On 7/20/20 9:41 PM, Simon Marchi via Gdb-patches wrote:
> One regcache object is created for each stopped thread and is stored in
> the regcache::regcaches linked list.  Looking up a regcache for a given
> thread is therefore in O(number of threads).  Stopping all threads then
> becomes O((number of threads) ^ 2).  It becomes noticeable when
> debugging thousands of threads, which is typical with GPU targets.  This
> patch replaces the linked list with an std::unordered_multimap, indexed
> by (target, ptid).
> 
> I originally designed it using an std::unordered_map with (target, ptid,
> arch) as the key, because that's how lookups are done (in
> get_thread_arch_aspace_regcache).  However, the registers_changed_ptid
> function, also somewhat on the hot path (it is used when resuming
> threads), needs to delete all regcaches associated to a given (target,
> ptid) tuple.  Using (target, ptid) as a key allows to do this more
> efficiently (see exception below).  If the key of the map was (target,
> ptid, arch), we'd have to walk all items of the map.
> 
> The lookup (in get_thread_arch_aspace_regcache), walks over all existing
> regcaches belonging to this (target, ptid), looking to find the one with
> the right arch.  This is ok, as there will be very few regcaches for a
> given key (typically one).  Lookups become faster when the number of
> threads grows, compared to the linked list.  With a small number of
> threads, it will probably be a bit slower to do a map lookup than to
> walk a few linked list nodes, but I don't think it will be noticeable in
> practice.
> 
> The function registers_changed_ptid deletes all regcaches related to a
> given (target, ptid).  We must now handle the different cases
> separately:
> 
> - NULL target and minus_one_ptid: we delete all the entries
> - NULL target and non-minus_one_ptid: invalid (checked by assert)
> - non-NULL target and non-minus_one_ptid: we delete all the entries
>   associated to that tuple, this is done efficiently
> - a non-NULL target and minus_one_ptid: we delete all the entries
>   associated to that target, whatever the ptid.  This is the slightly
>   annoying case, as we can't easily look up all items having this target
>   in their key.  I implemented it by walking the list, which is not
>   ideal.

Given the last case, did you consider using a two-level map instead?

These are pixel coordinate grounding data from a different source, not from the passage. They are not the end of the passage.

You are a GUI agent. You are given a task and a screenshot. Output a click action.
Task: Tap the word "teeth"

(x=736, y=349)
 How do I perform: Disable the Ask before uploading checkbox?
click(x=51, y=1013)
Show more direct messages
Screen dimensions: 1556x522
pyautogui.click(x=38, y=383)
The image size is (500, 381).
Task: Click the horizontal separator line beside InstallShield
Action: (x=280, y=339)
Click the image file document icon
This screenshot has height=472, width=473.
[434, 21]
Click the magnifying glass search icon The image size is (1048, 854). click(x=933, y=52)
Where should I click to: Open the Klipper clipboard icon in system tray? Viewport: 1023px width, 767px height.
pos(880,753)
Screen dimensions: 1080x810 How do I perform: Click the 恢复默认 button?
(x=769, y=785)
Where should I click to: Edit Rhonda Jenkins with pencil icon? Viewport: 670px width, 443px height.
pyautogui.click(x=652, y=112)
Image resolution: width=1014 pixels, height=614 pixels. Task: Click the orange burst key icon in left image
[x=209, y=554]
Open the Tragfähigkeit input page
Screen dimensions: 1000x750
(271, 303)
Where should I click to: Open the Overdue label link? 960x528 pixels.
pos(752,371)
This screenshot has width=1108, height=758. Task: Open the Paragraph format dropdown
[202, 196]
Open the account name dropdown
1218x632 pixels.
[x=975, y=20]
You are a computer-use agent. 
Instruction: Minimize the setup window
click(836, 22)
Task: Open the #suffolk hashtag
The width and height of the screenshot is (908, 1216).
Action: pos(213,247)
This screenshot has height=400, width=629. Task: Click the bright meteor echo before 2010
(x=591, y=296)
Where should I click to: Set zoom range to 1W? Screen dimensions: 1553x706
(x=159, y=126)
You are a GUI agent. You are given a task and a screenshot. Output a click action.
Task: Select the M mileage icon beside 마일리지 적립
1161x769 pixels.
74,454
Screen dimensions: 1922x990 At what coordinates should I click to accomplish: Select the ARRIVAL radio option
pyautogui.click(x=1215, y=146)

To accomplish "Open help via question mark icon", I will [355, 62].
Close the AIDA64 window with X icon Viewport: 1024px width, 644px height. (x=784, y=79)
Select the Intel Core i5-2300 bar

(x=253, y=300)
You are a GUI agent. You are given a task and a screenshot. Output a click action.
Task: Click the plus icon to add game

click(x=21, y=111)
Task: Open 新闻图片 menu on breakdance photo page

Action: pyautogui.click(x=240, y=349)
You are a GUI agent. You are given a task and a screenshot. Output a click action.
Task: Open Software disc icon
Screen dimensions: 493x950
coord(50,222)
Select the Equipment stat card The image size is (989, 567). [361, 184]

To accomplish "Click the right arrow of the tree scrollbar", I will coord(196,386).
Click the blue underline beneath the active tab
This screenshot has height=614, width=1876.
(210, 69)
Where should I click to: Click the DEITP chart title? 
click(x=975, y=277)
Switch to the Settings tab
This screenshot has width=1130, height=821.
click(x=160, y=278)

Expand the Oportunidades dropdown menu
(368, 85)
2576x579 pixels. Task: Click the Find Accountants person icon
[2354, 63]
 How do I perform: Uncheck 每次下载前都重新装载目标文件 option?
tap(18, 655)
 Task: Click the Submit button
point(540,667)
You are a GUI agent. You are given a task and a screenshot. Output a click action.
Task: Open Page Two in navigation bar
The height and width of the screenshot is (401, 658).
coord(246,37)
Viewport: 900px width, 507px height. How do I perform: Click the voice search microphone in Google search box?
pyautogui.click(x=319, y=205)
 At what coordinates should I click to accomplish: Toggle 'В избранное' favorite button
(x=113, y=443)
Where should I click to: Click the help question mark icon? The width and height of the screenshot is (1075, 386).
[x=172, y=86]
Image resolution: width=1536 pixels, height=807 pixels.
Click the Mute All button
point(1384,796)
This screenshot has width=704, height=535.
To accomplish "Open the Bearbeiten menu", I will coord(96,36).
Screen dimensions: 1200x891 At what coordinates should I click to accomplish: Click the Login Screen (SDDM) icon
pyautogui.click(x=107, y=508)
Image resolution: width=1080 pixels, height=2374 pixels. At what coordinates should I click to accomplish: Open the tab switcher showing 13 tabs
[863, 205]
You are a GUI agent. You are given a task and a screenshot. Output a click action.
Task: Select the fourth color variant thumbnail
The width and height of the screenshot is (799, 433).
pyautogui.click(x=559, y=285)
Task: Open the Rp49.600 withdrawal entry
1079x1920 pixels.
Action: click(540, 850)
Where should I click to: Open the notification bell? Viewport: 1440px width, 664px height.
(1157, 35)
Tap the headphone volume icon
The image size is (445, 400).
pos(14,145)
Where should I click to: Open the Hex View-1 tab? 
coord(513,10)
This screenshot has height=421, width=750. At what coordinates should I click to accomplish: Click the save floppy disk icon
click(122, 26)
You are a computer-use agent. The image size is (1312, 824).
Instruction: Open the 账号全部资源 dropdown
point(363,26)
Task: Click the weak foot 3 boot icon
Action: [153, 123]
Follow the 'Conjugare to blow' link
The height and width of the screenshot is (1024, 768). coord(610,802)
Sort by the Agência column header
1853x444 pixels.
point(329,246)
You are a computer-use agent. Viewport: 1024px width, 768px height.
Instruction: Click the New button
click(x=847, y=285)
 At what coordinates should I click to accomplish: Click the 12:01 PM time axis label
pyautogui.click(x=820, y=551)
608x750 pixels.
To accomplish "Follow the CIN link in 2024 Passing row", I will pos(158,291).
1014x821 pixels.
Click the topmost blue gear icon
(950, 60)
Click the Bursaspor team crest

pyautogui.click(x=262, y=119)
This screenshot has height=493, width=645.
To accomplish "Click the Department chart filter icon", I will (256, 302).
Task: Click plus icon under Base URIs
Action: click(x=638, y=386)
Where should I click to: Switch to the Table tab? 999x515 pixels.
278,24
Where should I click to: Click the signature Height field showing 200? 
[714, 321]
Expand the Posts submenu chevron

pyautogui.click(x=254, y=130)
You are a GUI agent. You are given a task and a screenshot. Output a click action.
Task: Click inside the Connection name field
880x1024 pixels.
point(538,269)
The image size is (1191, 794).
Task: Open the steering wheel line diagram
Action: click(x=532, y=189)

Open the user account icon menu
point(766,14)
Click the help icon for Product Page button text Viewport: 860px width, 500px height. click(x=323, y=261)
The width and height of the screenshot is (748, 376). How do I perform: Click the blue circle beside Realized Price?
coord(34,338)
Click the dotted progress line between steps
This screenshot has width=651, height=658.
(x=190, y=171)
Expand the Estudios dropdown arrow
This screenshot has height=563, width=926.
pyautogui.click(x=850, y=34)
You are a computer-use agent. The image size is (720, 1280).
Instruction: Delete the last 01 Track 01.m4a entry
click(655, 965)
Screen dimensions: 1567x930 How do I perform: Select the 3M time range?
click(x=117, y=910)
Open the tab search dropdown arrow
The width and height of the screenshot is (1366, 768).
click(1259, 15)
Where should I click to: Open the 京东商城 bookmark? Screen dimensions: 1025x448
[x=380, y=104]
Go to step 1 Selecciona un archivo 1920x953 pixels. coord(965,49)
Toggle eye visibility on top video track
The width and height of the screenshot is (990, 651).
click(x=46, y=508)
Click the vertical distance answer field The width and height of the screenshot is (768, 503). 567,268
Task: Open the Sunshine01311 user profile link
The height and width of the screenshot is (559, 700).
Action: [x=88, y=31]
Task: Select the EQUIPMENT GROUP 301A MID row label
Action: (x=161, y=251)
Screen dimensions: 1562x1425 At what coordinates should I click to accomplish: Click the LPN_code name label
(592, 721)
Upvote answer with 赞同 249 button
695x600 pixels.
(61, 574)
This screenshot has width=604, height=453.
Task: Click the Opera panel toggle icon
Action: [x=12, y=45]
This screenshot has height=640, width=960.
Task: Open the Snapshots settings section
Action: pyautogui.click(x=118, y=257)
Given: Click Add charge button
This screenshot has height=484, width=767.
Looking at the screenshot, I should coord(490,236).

  using ptid_regcache_map 
    = std::unordered_multimap<ptid_t, regcache *>;

  using target_ptid_regcache_map 
    = std::unordered_map<process_stratum_target *, ptid_regcache_map>;

  static target_ptid_regcache_map regcaches;

The result for registers_changed_ptid would be:

 - NULL target and minus_one_ptid: we delete all the REGCACHES entries,

 - NULL target and non-minus_one_ptid: invalid (checked by assert)

 - non-NULL target and non-minus_one_ptid: we lookup the target
   in REGCACHES, and then delete all the entries in that map
   associated to that ptid.

 - a non-NULL target and minus_one_ptid: we delete the map entry
   in REGCACHES associated to that target.

Looking up a regcache does two map lookups instead of one, but
that is 2x amortized O(1), so should be a constant hit.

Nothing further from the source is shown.